The Clinical Trial Research Coordinator I (CTRC-I) is a novice level position which, under the clinical direction of the Principal Investigator (PI), assists in the operational and administrative research support of the Kaiser Permanente Northern California (KPNC) PI and KPNC Clinical Trials Operations Director or designee, and other research staff conducting multiple FDA-regulated clinical trials. This is a non-licensed position which works under the daily supervision of an experienced Clinical Trial Nurse, Clinical Trial Research Coordinator, and/or KFRI-designated, licensed clinical trial research staff member.
Essential Functions:
- With supervision, assist with preparation for inspections, audits and monitoring visits.
- Maintain the security and confidentiality of participants' paper or electronic data.
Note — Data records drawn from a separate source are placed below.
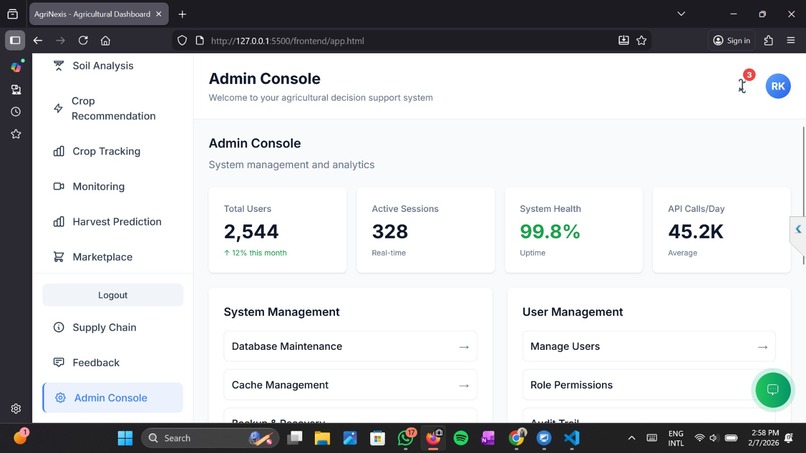Bookmark this page with star icon
This screenshot has height=453, width=806.
[641, 41]
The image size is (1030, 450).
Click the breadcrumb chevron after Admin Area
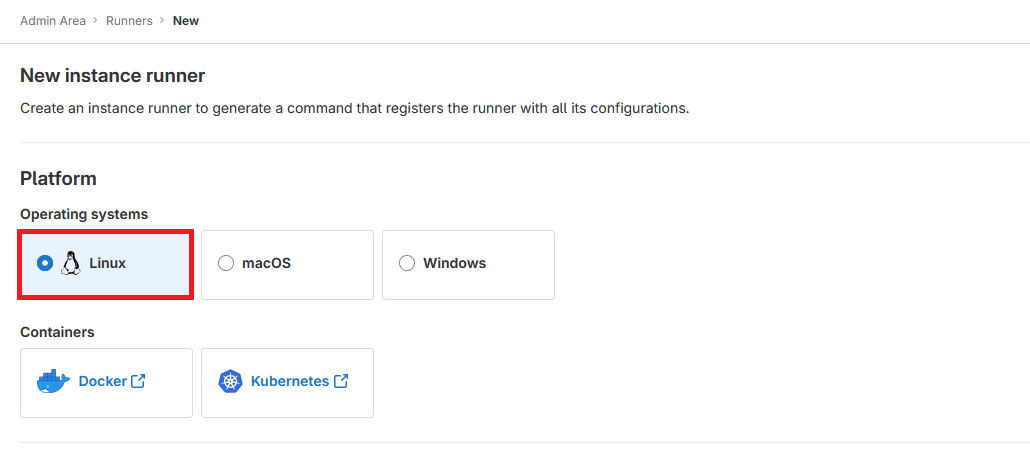coord(96,20)
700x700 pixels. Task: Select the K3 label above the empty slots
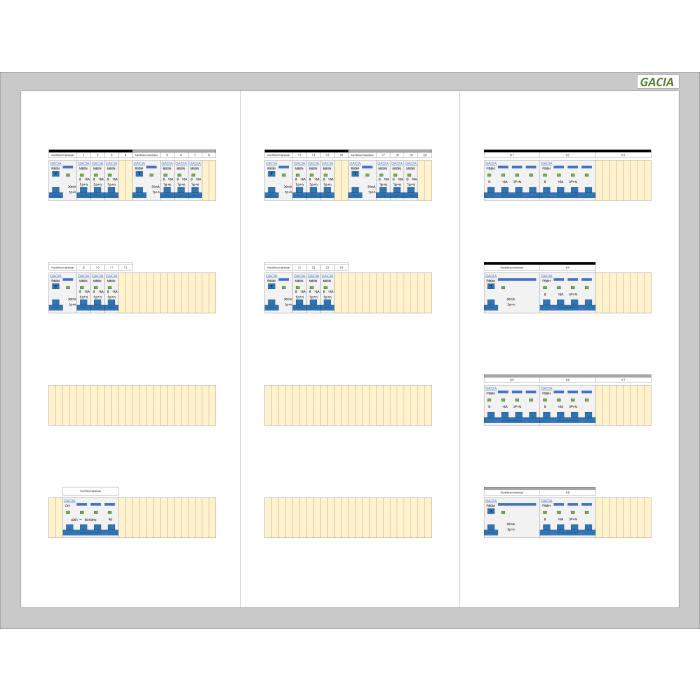(x=623, y=155)
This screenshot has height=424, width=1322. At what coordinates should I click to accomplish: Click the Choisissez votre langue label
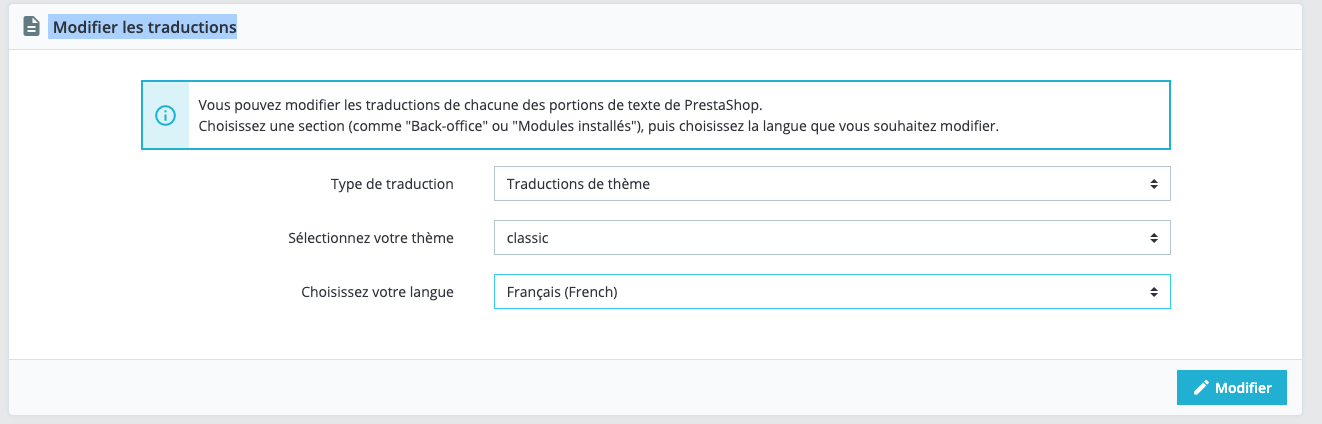[x=377, y=292]
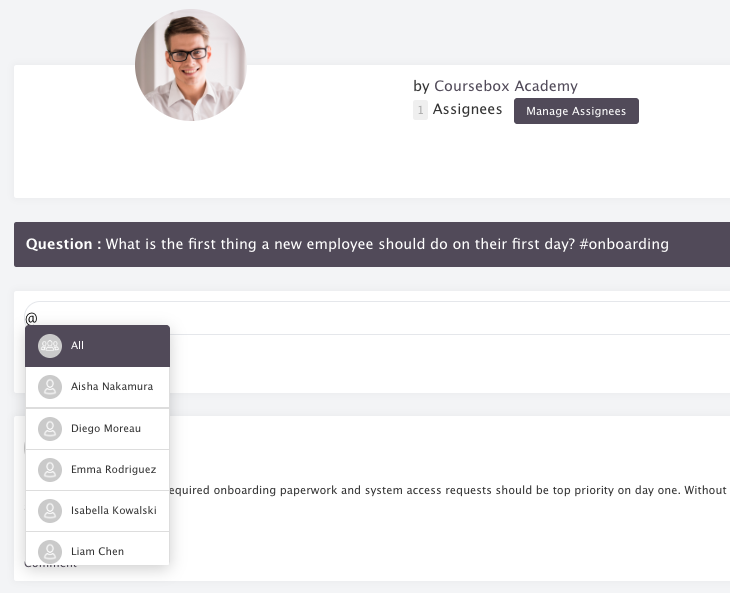The image size is (730, 593).
Task: Click Isabella Kowalski's avatar icon
Action: click(50, 511)
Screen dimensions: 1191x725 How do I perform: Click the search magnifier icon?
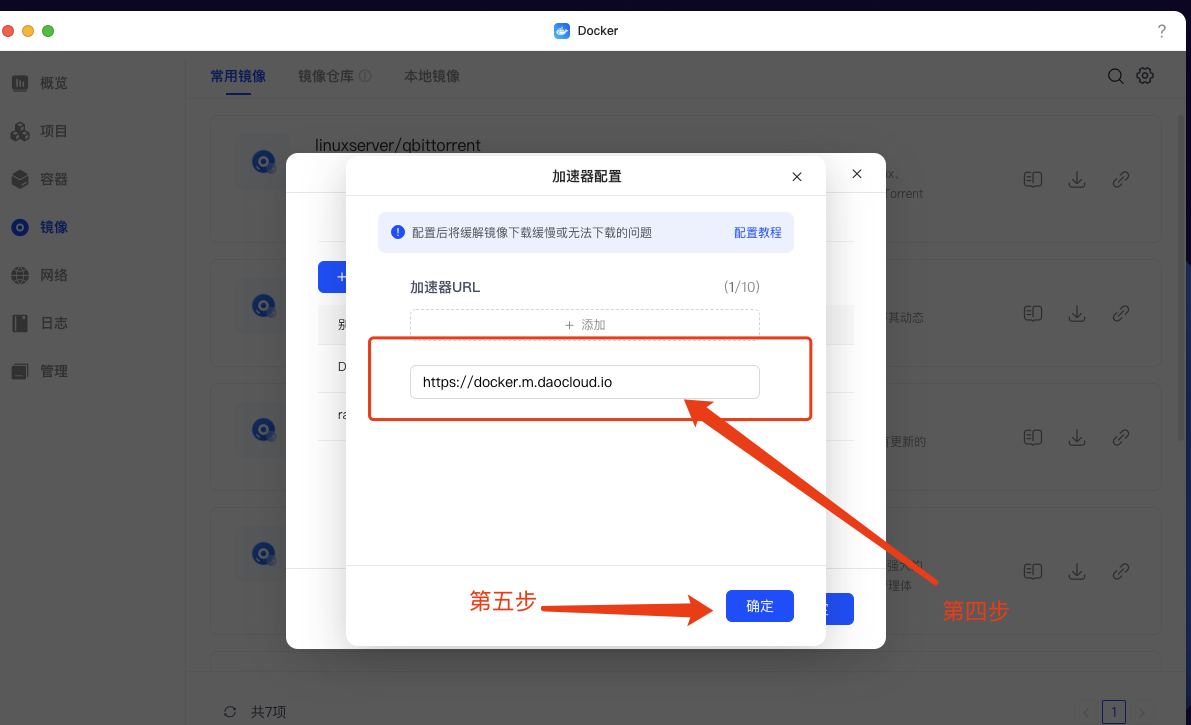click(x=1115, y=76)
- Assist with scheduling participants for study assessments/visits, required tests including visit-specific laboratory kits and/or paperwork preparation.
- Prepare packets for participants (e.g., instructions, phone numbers, calendars, diaries, etc.).
- Assist with obtaining medical records and test results for all projects/participants.
- With supervision and certification, perform packaging and shipping of protocol specimens to the Sponsor lab in accordance with IATA/DOT regulations and Sponsor shipping guidelines.
- Direct issues requiring medical decision-making to the appropriate licensed staff member promptly.
- Provide PI and/or Clinical Trial Nurse with the ongoing informed consent process by coordinating the current consent documents.
- According to protocol and/or IRB-approved telephone script, collect and document research data in a timely manner, and report the information to the appropriate licensed staff member and PI for assessment.
- Assist in the collection of protocol-required data with timely and accurate submissions as required by Sponsor (e.g., weekly screening log, routine electronic data submissions).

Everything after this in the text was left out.